◆ SUPPLIED PASSAGE:
=-=-=
Doing these things individually is possible, but it isn’t easy to do them together. A new study solved this long-standing trade-off.

Biomedical engineers at Duke University have developed a method to scan and image brain activity in real time with enough resolution. The technique breaks long-standing speed and resolution barriers in brain imaging technologies. As engineers reported, the method could unveil new insights into neurovascular diseases like stroke, dementia, and even acute brain injury.

The new method- ultrafast photoacoustic microscopy, or UFF-PAM- relies on hardware advancements and machine learning algorithms to upgrade the technique.

Photoacoustic microscopy captures comprehensive images of organs, tissues, and cells throughout the body by combining the properties of light and sound. A laser is used to direct sunlight into a specific tissue or cell. When the laser strikes the cell, it instantly heats up and expands, producing an ultrasonic signal that goes back to the sensor.

Junjie Yao, an assistant professor of biomedical engineering at Duke, said, “The resulting images looked as detailed as the high-resolution images we would usually get if we went at a much slower speed. We didn’t need to sacrifice a full field of view.”

On the hardware side of UFF-PAM, a polygon scanning system sends more laser bursts to a larger area. In contrast, a new scanning mechanism allows the laser scanner and ultrasound sensor to operate simultaneously.

Junjie Yao, an assistant professor of biomedical engineering at Duke, said, “These changes doubled the speed of their device, making UFF-PAM the fastest imaging technology in the photoacoustic community.”

Engineers then developed a machine learning algorithm that improved the resolution of their images. They used over 400 photos of mouse brains acquired in earlier investigations to train them to recognize vasculature in the brain. Even though each brain is unique, the algorithm learned to recognize common structures and used this information to fill in previously blank pixels.
=-=-=
◆ LISTED RECORDS:
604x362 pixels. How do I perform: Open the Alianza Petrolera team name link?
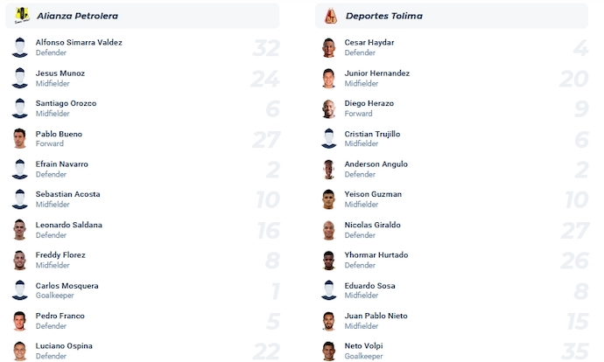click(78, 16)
=-=-=
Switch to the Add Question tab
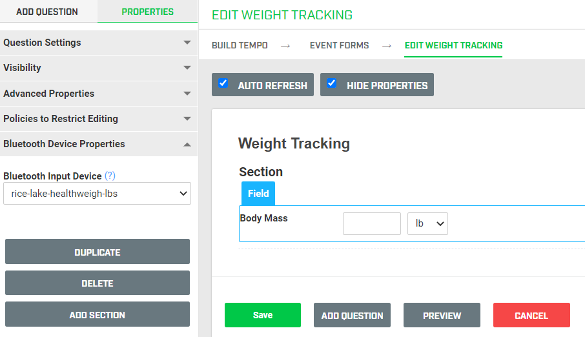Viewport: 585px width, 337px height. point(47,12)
=-=-=
◆ TASK INSTRUCTIONS:
(a) In the passage on ultrafast photoacoustic microscopy, how many photos of mouse brains were used to train the machine learning algorithm?
(b) Resume the passage on ultrafast photoacoustic microscopy after its final sentence, and carry it forward in the same style.

◆ RESPONSES BY TASK:
(a) Over 400 photos of mouse brains, acquired in earlier investigations.

(b)
Yao said, “The resulting images looked as detailed as the high-resolution images we would usually get if we went at a much slower speed, and we didn’t need to sacrifice a full field of view.”

Using their method, scientists visualized how blood vessels in a mouse’s brain responded to hypoxia, drug-induced hypotension, and ischemic stroke. During the hypoxia challenge, UFF-PAM tracked how oxygen moved through the brain and showed that low oxygen levels caused blood vessels to dilate.

In the second challenge, the team used the drug sodium nitroprusside (SNP), which is commonly used to treat high blood pressure. Previously, scientists thought that SNP causes all the blood vessels in the brain to dilate. But Yao and his team instead showed that only the larger blood vessels open up while smaller blood vessels constrict.

Yao said, “Because we quickly got a high-resolution view of the smaller vessels, we saw that dilation is not the universal response to the drug. We saw that these small vessels couldn’t provide enough oxygen and nutrients to the tissue, which caused damage.”

Scientists observed how the brain responds to stroke and starts recovering in the final stage. They observed that the blood vessels in the affected area constrict immediately after stroke, compressing neighboring vessels in a phenomenon called a spreading depolarization wave.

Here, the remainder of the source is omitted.